**TASK**
Below are the entries. Set down exactly the line containing "The image size is (2169, 1169)." and each line after it.
[Opening RECORDS PROVIDED section]
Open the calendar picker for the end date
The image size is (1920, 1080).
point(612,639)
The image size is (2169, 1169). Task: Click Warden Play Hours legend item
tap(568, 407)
[Closing RECORDS PROVIDED section]
**COMPLETED EXERCISE**
The image size is (2169, 1169). Task: Click Warden Play Hours legend item
tap(568, 407)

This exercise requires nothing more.